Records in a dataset

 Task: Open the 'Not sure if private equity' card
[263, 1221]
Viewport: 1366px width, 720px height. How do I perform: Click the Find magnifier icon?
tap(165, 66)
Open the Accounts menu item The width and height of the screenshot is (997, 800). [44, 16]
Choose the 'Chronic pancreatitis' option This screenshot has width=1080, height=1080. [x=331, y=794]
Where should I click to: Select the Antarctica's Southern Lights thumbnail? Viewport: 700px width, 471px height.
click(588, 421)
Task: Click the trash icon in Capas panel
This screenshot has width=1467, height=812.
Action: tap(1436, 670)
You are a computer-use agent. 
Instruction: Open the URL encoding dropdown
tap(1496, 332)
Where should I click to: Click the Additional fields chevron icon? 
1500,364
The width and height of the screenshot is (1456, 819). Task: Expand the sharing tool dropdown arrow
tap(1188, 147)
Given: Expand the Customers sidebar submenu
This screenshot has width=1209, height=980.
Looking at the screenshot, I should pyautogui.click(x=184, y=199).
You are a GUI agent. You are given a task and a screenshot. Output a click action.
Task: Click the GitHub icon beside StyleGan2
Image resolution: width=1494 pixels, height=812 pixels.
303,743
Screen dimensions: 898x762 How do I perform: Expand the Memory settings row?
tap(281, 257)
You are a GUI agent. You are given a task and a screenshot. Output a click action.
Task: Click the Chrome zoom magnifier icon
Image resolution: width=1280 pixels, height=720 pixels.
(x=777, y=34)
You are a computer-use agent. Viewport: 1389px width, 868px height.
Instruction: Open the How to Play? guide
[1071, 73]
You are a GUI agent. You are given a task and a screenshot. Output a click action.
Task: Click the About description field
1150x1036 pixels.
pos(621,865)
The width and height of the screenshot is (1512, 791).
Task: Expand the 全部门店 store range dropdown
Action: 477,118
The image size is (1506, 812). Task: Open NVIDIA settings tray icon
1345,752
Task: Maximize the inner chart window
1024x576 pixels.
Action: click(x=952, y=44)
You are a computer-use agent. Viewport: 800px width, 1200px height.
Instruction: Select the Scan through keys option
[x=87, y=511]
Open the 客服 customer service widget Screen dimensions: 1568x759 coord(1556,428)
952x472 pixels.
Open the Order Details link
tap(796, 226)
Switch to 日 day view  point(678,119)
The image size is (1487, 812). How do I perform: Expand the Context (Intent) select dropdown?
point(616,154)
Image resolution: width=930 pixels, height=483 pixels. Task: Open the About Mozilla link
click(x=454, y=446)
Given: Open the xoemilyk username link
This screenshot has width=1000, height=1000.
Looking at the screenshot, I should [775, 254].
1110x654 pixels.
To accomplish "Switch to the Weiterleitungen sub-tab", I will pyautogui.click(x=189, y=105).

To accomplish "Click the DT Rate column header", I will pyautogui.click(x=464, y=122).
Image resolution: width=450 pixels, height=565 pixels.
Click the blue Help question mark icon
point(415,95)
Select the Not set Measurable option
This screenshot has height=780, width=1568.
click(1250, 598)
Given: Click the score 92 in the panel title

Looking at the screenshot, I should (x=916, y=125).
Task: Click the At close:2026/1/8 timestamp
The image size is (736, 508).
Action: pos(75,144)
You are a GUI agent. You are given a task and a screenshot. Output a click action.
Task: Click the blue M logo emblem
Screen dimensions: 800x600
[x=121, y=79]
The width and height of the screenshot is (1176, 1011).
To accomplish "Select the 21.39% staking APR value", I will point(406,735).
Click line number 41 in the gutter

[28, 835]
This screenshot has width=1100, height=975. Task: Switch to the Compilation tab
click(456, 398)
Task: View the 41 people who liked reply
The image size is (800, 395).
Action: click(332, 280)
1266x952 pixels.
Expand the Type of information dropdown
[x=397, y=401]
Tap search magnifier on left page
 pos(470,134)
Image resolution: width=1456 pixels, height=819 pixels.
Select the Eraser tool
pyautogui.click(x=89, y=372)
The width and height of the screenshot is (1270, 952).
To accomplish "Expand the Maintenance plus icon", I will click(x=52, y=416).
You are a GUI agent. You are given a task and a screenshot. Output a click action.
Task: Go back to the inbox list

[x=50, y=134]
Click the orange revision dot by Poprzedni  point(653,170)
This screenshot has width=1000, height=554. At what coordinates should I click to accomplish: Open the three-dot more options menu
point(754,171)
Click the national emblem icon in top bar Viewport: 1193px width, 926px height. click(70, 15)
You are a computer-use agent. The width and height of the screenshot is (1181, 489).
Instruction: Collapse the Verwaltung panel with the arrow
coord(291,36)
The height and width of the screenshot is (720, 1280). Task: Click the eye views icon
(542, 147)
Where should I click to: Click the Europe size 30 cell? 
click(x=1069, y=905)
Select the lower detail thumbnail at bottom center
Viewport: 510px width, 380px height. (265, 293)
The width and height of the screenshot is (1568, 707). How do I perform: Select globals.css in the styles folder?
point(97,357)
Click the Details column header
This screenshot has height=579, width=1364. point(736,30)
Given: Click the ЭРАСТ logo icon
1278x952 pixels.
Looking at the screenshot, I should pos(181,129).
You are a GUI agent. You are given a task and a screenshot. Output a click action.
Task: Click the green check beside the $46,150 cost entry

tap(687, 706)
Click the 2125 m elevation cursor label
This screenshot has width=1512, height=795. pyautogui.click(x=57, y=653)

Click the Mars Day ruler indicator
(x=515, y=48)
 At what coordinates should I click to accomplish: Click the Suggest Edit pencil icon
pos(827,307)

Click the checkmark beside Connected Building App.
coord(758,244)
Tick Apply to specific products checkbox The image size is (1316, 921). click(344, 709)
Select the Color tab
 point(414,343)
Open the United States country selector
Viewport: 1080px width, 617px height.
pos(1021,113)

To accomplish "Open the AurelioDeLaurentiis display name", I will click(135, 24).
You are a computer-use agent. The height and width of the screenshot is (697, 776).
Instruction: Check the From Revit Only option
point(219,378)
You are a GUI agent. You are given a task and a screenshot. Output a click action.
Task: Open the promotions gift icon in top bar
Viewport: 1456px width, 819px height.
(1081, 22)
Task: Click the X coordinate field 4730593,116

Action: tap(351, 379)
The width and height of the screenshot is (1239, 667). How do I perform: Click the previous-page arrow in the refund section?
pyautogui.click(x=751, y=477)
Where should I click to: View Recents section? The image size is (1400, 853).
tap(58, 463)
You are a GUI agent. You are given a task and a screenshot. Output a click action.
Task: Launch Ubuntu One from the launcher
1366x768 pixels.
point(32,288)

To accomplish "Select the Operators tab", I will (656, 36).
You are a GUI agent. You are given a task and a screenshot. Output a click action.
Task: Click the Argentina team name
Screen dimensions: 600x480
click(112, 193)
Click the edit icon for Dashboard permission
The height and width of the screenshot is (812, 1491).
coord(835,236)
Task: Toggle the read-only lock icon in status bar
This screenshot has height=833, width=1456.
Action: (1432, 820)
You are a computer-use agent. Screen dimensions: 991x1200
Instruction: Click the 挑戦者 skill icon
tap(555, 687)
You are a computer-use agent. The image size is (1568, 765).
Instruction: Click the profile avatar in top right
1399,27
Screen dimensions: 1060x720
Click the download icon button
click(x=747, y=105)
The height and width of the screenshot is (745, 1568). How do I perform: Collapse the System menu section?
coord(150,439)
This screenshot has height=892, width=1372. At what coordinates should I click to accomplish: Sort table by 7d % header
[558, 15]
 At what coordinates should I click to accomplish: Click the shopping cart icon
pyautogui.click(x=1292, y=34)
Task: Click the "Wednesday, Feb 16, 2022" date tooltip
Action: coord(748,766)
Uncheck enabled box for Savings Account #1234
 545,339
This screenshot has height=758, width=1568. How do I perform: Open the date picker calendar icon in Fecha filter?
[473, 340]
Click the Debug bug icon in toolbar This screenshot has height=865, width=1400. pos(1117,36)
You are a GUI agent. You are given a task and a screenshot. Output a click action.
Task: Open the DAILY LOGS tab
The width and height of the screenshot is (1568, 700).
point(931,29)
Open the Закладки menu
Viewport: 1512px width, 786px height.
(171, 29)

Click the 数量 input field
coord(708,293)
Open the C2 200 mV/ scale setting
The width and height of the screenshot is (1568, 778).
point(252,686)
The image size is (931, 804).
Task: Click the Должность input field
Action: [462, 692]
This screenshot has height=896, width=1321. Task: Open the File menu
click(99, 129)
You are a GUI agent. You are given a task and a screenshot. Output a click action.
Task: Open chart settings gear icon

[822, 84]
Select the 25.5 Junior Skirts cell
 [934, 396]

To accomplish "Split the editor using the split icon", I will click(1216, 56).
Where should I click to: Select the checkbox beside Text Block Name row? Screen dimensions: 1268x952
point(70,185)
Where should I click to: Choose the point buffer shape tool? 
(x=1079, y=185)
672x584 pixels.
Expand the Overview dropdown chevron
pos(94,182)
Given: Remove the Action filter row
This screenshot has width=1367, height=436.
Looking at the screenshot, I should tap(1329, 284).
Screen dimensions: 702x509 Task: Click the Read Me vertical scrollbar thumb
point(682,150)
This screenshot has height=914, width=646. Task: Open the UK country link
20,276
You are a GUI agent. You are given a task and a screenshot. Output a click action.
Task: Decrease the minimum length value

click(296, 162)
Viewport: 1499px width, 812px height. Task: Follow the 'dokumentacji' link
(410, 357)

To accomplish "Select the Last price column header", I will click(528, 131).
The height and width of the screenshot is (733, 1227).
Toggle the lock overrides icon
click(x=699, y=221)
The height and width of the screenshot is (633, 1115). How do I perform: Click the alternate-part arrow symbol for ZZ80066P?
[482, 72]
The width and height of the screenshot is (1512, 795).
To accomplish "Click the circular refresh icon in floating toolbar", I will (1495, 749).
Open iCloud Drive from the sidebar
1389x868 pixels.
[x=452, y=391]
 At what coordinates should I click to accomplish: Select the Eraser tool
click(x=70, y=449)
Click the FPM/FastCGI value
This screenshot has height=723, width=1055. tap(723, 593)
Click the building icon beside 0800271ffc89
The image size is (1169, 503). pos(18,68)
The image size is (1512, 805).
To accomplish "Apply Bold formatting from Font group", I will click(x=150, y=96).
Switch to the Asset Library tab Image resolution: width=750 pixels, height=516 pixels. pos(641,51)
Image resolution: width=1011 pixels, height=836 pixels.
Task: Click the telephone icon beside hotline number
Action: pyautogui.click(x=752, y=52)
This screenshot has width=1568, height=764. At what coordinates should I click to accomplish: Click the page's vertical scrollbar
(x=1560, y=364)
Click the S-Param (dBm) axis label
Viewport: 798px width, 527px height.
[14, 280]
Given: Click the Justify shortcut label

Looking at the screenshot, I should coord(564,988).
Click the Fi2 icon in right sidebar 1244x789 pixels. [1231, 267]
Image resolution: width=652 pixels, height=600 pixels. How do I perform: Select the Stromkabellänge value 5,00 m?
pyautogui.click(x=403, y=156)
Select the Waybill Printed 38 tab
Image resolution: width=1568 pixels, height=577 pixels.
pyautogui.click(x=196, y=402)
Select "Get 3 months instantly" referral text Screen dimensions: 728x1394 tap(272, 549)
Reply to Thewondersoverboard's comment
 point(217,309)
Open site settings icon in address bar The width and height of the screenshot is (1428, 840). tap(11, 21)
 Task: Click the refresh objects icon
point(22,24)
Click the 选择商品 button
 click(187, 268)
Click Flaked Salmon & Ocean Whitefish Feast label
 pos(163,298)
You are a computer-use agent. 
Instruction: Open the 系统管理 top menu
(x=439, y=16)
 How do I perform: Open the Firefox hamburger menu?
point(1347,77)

◆ Description of the task: Rewrite the part of the data that opens with the line containing "This screenshot has width=1100, height=975." and closes with the line containing "coord(291,36)" as a Markdown table with the columns Row and Line, numbering each line and leaving out blank lines.

◆ Output for this task:
| Row | Line |
|---|---|
| 1 | This screenshot has width=1100, height=975. Task: Switch to the Compilation tab |
| 2 | click(456, 398) |
| 3 | Task: View the 41 people who liked reply |
| 4 | The image size is (800, 395). |
| 5 | Action: click(332, 280) |
| 6 | 1266x952 pixels. |
| 7 | Expand the Type of information dropdown |
| 8 | [x=397, y=401] |
| 9 | Tap search magnifier on left page |
| 10 |  pos(470,134) |
| 11 | Image resolution: width=1456 pixels, height=819 pixels. |
| 12 | Select the Eraser tool |
| 13 | pyautogui.click(x=89, y=372) |
| 14 | The width and height of the screenshot is (1270, 952). |
| 15 | To accomplish "Expand the Maintenance plus icon", I will click(x=52, y=416). |
| 16 | You are a GUI agent. You are given a task and a screenshot. Output a click action. |
| 17 | Task: Go back to the inbox list |
| 18 | [x=50, y=134] |
| 19 | Click the orange revision dot by Poprzedni  point(653,170) |
| 20 | This screenshot has width=1000, height=554. At what coordinates should I click to accomplish: Open the three-dot more options menu |
| 21 | point(754,171) |
| 22 | Click the national emblem icon in top bar Viewport: 1193px width, 926px height. click(70, 15) |
| 23 | You are a computer-use agent. The width and height of the screenshot is (1181, 489). |
| 24 | Instruction: Collapse the Verwaltung panel with the arrow |
| 25 | coord(291,36) |